Intro to GeoInfo Generator#

Motivation#

Despite the fact that Depositar provides a convenient interface that allows users to select points, lines, or areas to describe the spatial aspects of their dataset, drawing a complex boundary such as a city boundary can be challenging. This challenge is amplified, especially for users who are not familiar with geographic information formats like geoJSON.

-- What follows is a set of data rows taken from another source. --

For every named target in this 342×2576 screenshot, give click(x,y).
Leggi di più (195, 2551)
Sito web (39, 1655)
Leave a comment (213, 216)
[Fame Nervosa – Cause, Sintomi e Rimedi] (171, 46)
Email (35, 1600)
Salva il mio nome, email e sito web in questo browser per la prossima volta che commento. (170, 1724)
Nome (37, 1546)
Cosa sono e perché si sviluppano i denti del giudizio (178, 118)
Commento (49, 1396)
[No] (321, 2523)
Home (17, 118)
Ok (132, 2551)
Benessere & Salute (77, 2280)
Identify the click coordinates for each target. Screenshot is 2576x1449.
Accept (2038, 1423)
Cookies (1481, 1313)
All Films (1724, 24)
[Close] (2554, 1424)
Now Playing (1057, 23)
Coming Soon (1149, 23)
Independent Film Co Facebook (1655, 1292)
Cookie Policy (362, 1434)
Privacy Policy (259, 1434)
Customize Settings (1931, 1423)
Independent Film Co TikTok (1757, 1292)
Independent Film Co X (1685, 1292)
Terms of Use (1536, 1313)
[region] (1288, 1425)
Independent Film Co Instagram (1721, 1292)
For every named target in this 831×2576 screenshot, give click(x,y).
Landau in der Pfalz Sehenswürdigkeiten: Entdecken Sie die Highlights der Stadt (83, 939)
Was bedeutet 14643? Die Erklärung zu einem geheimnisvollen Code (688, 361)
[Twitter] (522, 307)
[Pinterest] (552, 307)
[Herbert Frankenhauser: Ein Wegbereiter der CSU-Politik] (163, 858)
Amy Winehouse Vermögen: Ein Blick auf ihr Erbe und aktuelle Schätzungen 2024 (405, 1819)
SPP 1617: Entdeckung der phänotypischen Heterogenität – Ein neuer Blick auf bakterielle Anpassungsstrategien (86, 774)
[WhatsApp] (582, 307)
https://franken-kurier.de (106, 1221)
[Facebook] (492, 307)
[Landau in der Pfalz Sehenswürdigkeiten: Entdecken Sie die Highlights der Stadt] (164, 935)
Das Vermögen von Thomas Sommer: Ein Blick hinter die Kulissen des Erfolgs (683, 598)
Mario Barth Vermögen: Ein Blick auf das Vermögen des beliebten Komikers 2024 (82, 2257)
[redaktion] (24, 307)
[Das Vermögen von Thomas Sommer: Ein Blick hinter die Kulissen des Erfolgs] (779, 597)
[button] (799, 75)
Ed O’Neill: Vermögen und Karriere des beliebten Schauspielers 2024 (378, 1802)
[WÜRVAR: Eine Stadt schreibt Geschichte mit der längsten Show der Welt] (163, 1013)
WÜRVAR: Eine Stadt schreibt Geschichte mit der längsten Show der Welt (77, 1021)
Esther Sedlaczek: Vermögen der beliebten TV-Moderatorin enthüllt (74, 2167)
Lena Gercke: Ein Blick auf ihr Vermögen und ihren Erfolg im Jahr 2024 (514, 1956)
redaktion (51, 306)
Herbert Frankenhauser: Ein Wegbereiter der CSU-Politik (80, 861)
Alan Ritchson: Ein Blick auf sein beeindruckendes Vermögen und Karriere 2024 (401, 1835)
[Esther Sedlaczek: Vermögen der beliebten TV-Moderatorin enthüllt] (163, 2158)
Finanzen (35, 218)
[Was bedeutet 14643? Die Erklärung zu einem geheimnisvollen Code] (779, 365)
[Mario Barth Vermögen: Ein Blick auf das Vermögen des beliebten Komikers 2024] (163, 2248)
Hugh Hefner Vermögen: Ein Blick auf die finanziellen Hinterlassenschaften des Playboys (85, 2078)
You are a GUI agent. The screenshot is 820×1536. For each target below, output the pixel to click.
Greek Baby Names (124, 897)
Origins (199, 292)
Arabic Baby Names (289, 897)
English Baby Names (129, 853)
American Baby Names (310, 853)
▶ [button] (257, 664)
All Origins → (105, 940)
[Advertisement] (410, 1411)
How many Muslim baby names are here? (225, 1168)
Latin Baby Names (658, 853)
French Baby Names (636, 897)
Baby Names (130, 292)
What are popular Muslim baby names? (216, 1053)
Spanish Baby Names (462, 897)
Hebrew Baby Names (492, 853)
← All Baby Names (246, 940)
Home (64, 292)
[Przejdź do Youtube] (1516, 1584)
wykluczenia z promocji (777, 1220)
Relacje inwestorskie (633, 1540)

Below is the interactive map that Depositar apply:

Make this Notebook Trusted to load map: File -> Trust Notebook

Thus, we aims to develop a geographic information generator, to help users find the apporporiate wikidata keywords to describe their dataset.

Method#

In this seciton, we provide a 2-step pipeline to achieve the goal:

../../_images/geo_pipeline.png

Fig. 3 A pipeline for the keyword generator project#

Stpe 1: NER#

After obtaining the input metadata for the current dataset, we will utilize Named Entity Recognition (NER) on the input data to selectively extract words that could potentially correspond to Wikidata Q-items.

To achieve this goal, we will utilize the ckiplab/bert-base-chinese-ner NLP task model.

The ckiplab/bert-base-chinese-ner model is part of the CKIP Transformers project, which offers transformer models specifically designed for traditional Chinese language processing.

We have selected the ckiplab/bert-base-chinese-ner model due to its superior F1 score in NER when compared to other models provided by CKIP Lab.